Methods: Retrospective study of cases reported to the pharmacovigilance department registries of two French hospitals. Only cases where spectrophotometry analysis of biliary stones revealed significant levels of atazanavir were included.
Results: From 2008 to 2011, 11 patients have been cholecystectomised, 8 cases fulfilled inclusion criteria. All patients were male, with a mean age of 49 years (range, 36-82), and a mean body mass index of 23 kg/m2. Past medical stories were remarkable for indinavir-associtaed urinary lithiasis (n=2), and didanosine-induced acute pancreatitis (n=1). Co-morbidities included HCV-coinfection (n=6, of whom 1 had cirrhosis, 1 hepatocellular carcinoma, and 1 HBV and HDV co-infections), past-intravenous drug use (n=3), haemophilia A (n=2), and chronic alcohol abuse (n=2). At the time of cholelithiasis diagnosis, patients were treated with atazanavir for a mean duration of 50 months, their mean CD4 cell count was 683 ± 310/mm3, and all had undetectable plasma viral load. All patients were icteric and presented with abdominal pain. Final diagnosis was acute pancreatitis (n=3), acute cholecystitis (n=3), and angiocholitis (n=1). Seven patients underwent per-coelioscopic cholecystectomy, and three underwent per-endoscopic sphincterotomy (two patients had both). Atazanavir was found in 8 biliary stones analyzed, representing 10% to 100% of the total weight (mean 72%). Atazanavir was discontinued in 7 patients.
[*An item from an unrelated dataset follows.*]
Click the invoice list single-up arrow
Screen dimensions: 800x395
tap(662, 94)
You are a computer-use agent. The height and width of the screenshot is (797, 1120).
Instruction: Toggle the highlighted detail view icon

All patients survived and none relapsed, with a mean follow-up of 3 years. 3 other patients do not have atazanavir in calculi but various components : bilirubinate calcium, carbapatite and cholesterol.
Conclusions: Due to its biliary elimination, and its propensity to cristallyze, as demonstrated in series of atazanavir-induced urinary lithiasis, atazanavir may be responsible of cholelithiasis, with severe complications.